# The problem
Examine each line of the data. Copy the line if it includes the word "dropdown".

# Data shown
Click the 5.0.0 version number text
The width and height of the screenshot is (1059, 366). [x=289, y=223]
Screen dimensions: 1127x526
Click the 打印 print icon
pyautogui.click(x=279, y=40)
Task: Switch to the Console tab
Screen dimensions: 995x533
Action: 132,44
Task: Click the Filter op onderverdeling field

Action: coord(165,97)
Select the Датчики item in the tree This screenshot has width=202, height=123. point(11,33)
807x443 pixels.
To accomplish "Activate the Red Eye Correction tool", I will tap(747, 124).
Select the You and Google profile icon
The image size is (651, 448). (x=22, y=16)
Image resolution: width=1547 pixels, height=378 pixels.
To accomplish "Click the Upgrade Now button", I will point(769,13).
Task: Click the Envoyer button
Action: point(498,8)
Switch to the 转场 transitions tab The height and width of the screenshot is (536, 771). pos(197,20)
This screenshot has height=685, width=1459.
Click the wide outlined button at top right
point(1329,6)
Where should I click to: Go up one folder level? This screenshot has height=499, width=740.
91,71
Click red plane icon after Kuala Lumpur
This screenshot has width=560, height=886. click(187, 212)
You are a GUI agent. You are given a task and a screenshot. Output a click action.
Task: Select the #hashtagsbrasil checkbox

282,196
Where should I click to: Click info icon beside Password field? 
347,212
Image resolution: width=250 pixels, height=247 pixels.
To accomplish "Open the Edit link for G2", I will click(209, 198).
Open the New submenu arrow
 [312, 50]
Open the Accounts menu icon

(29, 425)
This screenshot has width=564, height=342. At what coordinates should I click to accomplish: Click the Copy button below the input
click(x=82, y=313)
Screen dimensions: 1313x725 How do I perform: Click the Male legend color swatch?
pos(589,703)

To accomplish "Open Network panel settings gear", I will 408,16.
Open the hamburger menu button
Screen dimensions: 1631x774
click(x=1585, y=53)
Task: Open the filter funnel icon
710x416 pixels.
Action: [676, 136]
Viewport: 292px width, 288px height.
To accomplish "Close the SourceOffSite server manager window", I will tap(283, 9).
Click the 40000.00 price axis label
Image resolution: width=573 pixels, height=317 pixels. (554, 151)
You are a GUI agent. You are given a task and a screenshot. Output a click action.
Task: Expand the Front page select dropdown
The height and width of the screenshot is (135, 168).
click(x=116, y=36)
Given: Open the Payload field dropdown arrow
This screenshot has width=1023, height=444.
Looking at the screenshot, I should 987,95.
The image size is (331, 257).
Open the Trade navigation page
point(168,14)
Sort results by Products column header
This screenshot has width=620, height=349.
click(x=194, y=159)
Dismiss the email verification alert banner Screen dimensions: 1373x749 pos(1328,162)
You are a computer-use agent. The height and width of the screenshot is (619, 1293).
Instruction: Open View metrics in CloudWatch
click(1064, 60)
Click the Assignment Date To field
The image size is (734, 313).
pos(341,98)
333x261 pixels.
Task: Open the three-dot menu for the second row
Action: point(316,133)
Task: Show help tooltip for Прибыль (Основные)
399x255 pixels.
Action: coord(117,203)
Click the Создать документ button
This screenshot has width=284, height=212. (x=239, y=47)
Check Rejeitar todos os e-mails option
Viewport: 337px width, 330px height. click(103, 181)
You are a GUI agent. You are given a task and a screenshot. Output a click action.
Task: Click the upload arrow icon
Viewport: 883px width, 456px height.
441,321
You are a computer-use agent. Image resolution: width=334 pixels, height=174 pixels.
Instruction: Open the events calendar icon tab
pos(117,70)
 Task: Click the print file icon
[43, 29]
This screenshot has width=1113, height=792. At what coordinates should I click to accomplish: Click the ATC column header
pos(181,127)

# Output for this exercise
Task: Expand the Front page select dropdown
Given: Open the Payload field dropdown arrow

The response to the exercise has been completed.